EXERCISE –
Copy out the material word for word, from the line with "Task: Click the red 85 badge on Potvrdenia" up to and including the last line of the material, and leave the pictures out of your copy.

PROVIDED RECORDS –
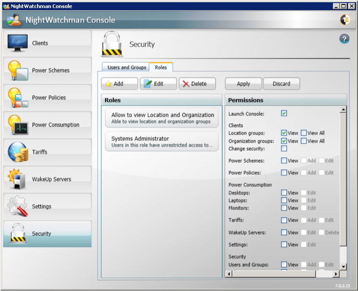The height and width of the screenshot is (291, 358).
Task: Toggle the Change security checkbox
Action: click(x=284, y=149)
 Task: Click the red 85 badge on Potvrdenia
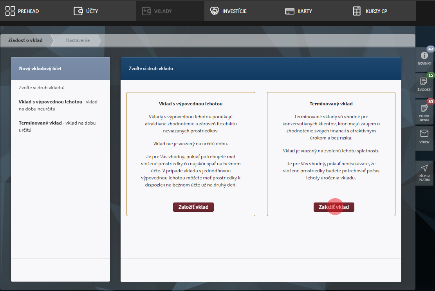[x=431, y=102]
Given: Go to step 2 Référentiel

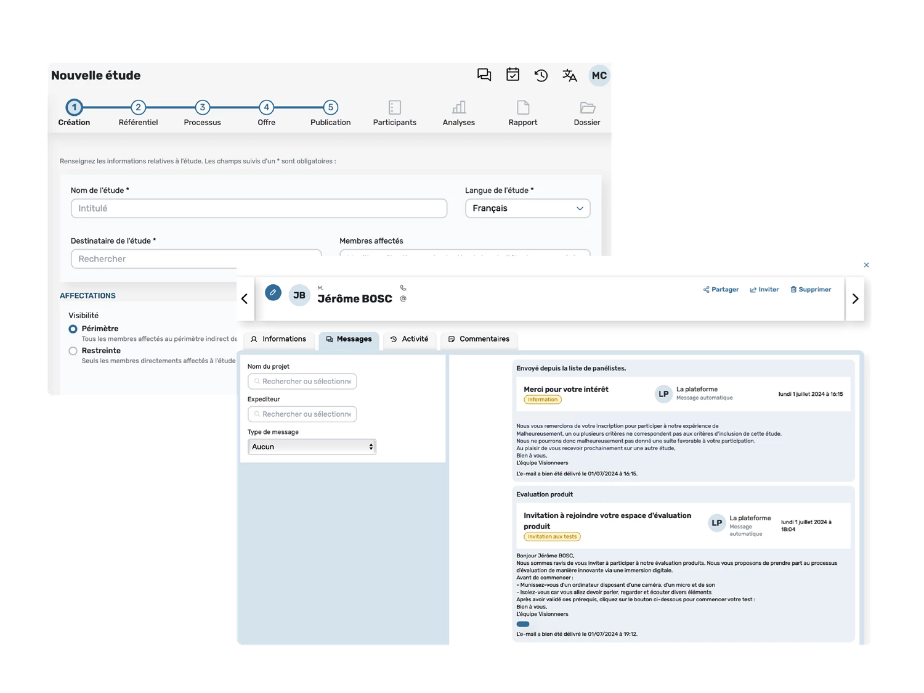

TASK ANSWER –
 Task: Click the red 85 badge on Potvrdenia
[x=431, y=102]
Given: Go to step 2 Référentiel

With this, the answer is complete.